Jest akt oskarżenia w sprawie gangu działającego na terenie całego kraju, którym kierował były funkcjonariusz Centralnego Biura Śledczego, Marcin L.
– Początek tej sprawy został zainicjowany przez działania policji oraz Straży Granicznej. Obydwie te służby prowadziły działania polegające na wprowadzeniu funkcjonariuszy pod przykryciem do zorganizowanych grup przestępczych. W wyniku operacji zebrano materiał dowodowy w tej sprawie, zaś w wyniku działania CBŚP dokonano zakupu szeregu jednostek broni, dużej ilości amunicji, materiałów wybuchowych, a także przejęto narkotyki – mówi szef Lubelskiego Wydziału Zamiejscowego Departamentu do Spraw Przestępczości Zorganizowanej i Korupcji Prokuratury Krajowej, Maciej Florkiewicz.
Na czele gangu stał 51-letni Marcin L., mężczyzna, który przed kilkunastu laty był funkcjonariuszem CBŚ. Jego rolą miało być zbudowanie sieci dostawców broni, amunicji i materiałów wybuchowych oraz środków odurzających, przeznaczonych dla zamawiających.
Marcin L., oskarżony został o kierowanie zorganizowaną grupą przestępczą, handel bronią i amunicją oraz znacznymi ilościami środków odurzających i substancji psychotropowych.

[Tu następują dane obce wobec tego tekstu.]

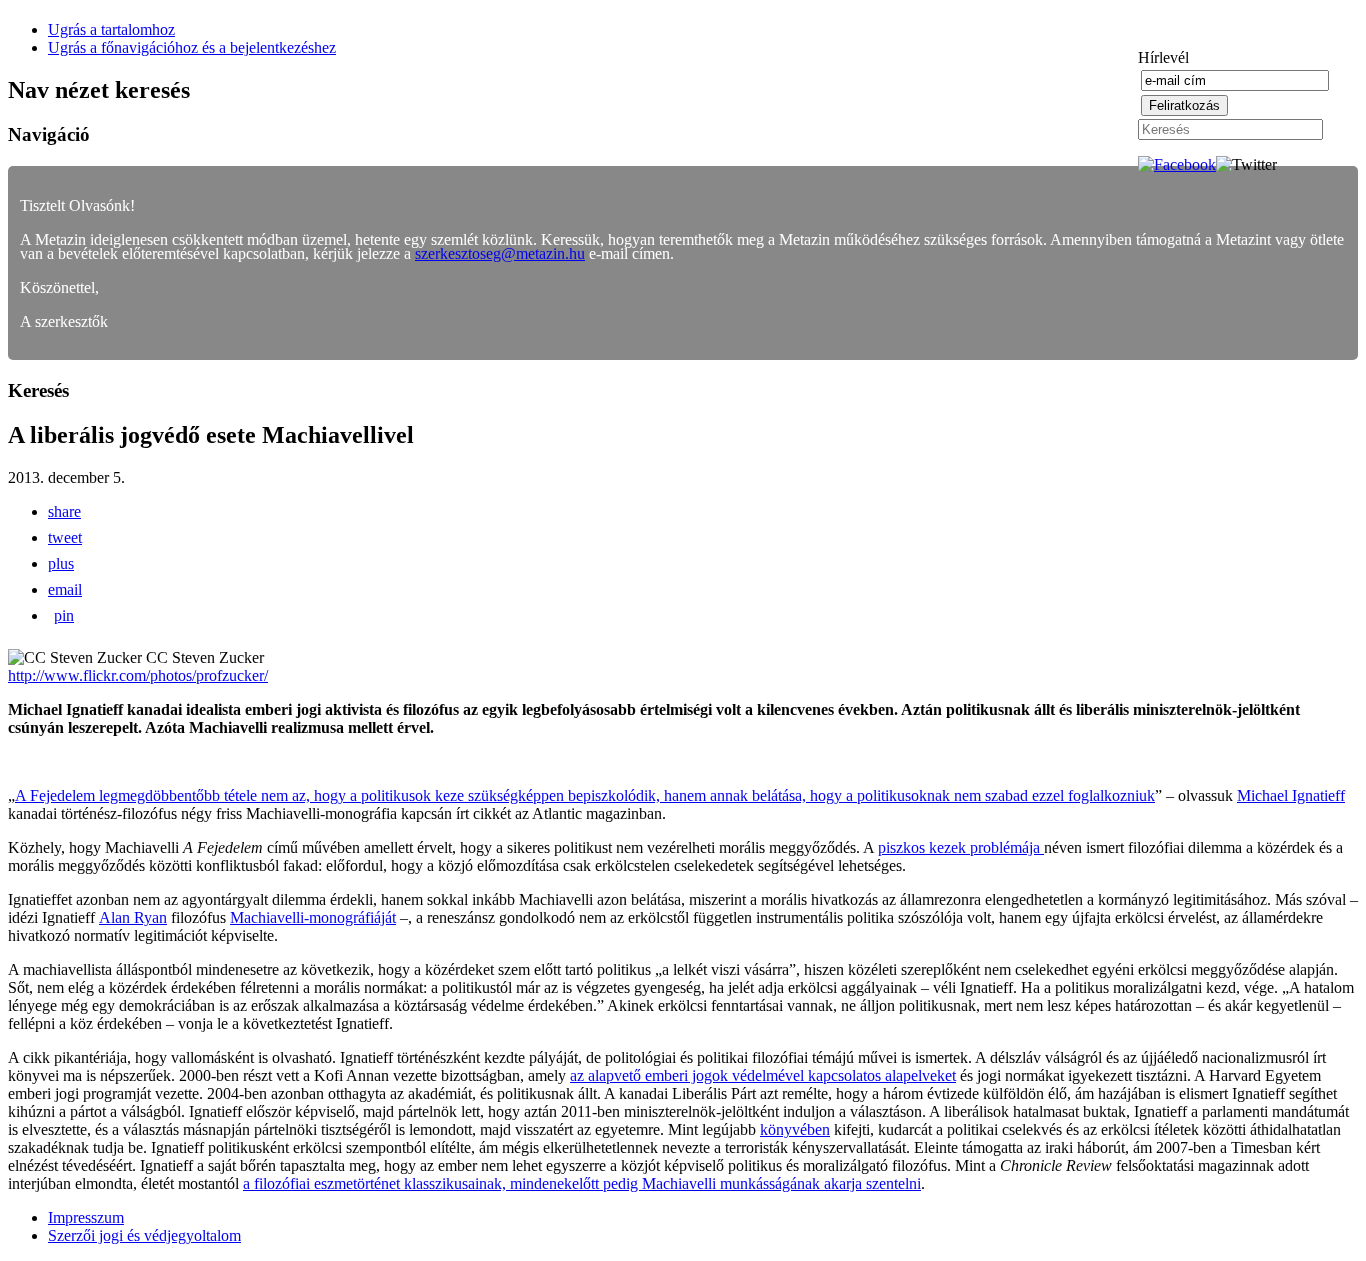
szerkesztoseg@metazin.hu (500, 253)
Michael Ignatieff (1291, 795)
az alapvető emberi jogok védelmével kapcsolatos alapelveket (763, 1075)
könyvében (795, 1129)
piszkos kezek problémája (961, 847)
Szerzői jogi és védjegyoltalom (144, 1235)
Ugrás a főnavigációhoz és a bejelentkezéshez (192, 47)
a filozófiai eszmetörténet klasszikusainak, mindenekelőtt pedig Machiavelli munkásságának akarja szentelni (582, 1183)
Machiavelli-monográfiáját (313, 917)
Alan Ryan (133, 917)
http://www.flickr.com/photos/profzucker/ (138, 675)
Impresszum (86, 1217)
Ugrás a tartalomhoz (111, 29)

Wraz z nim na ławie oskarżonych zasiądą: Janusz P., Paweł K., Krzysztof N., Jarosław O., Michał P., Jarosław S. i Grzegorz Ś. Im postawiono zarzuty związane z udziałem w grupie przestępczej, handlem bronią i narkotykami, a także praniem brudnych pieniędzy. Zatrzymanym grozi do 15 lat więzienia.